The story is epic in scope. By epic I mean that by the time you finish reading this book and pick it up from the beginning again you will feel a sense of how far the characters have progressed from their beginnings. Neutral characters change to become malicious in some respect, benevolent in others. Either way you will feel they have landed in a very different place from where they started. It mirrors how life changes people, how their experiences alter their view of the world, and how they are part of a never ending cycle where changes in them will cause changes in others, and so on and so forth.
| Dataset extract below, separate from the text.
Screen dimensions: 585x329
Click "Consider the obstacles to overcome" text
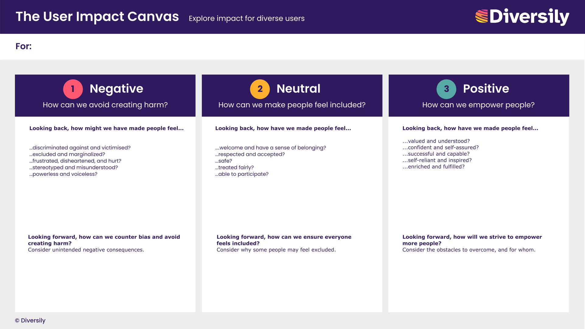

But though it is epic, it doesn't sacrifice fleshing out Hulk's character. The authors achieve this by using his ragtag group of rebels masterfully to explore Hulk's personality - they are attracted to the Hulk for different reasons. Miek looks up to Hulk's deep loyalty to his friends and his thirst for revenge, but fails to see that the Hulk has already seen the price of his wrath: and works to contain it. The Shadow warriors in the meantime see that this green monster has compassion, and follow him in the hopes that he might fulfill the prophecy. Still others come just for the protection afforded by his brute strength. By uprooting the Hulk and putting him on a new world, the authors have given an opportunity for his story to be told anew. This was perfect for people like me who hadn't followed the Hulk before. Behind every fictional character there usually are a couple of defining forces at work: struggling for balance. With the Hulk: this arc brings out clearly the monster looking for peace, fighting his own nature to try to achieve it, goaded on by circumstance. For all his power he is helpless to stop what fate has in store for him.

I loved the art. I think they were trying to go for an alien Conan universe. The Hulk is depicted as a bestial strongman, a look he wears with ease. Some of the flashbacks were told with a different visual style: I liked that. However, the epilogue had a different art style which I didn’t like so much. It was more anime influenced, and I prefer the clean cut art style used in the rest of the book. Some of the panel progressions were also a little confusing. I caught myself wondering more than once if I missed a page when the scene changed. But I didn’t mind this so much because I think the authors were going for a more atmospheric feel: you feel like you’re viewing a world from the sidelines, rather than a rehearsed drama that plays out before you.

The story itself is nothing to write home about, except towards the end. The oppressors are overthrown and a new reign is established. All is well for a bit, and then that's when things start to get interesting again. I didn't see the ending coming and I won't ruin it for you. But it plays into the Hulk's everlasting role as a tragic hero and the dual prophecy of the savior, the Sakaarson and the WorldBreaker. All in all it's a pretty entertaining read.

This is a good arc, but there definitely are some things that keep it from being great. It again comes back to superhero franchises and how they are the bread and butter of the graphic novel business. There’s a lot of cheesiness that hurts the experience – you keep getting reminded that this is a comic book instead of an epic tale. Since it was a limited series run, a lot of little nuggets about the Empire’s brutality and the torture of the “lesser” races on the planet is consigned to the guide book at the end. While so much emphasis is given to exploring the Hulk, some of the other characters are mere stereotypes. I felt the whole femme-fatale-becomes-Hulk's-lover plot line to be very predictable. The Red King could have been more nuanced, instead of the power drunk madman he turned out to be. There could have been more politics, considering this was an entire world the Hulk was trying to unite. These fallacies make the book fall short of what it could have been: a Hulk classic similar to what "The Dark Knight returns" turned out to be for Batman.

You know that feeling you sometimes get when you finish reading a great comic? When you look up and feel like you're coming back to the here and now from another world entirely. Somewhere towards the end of "Planet Hulk", you begin to get that. But it is so fleeting, it disappears almost as soon as it appears: I wish the book had hit that high note earlier and stayed there for longer.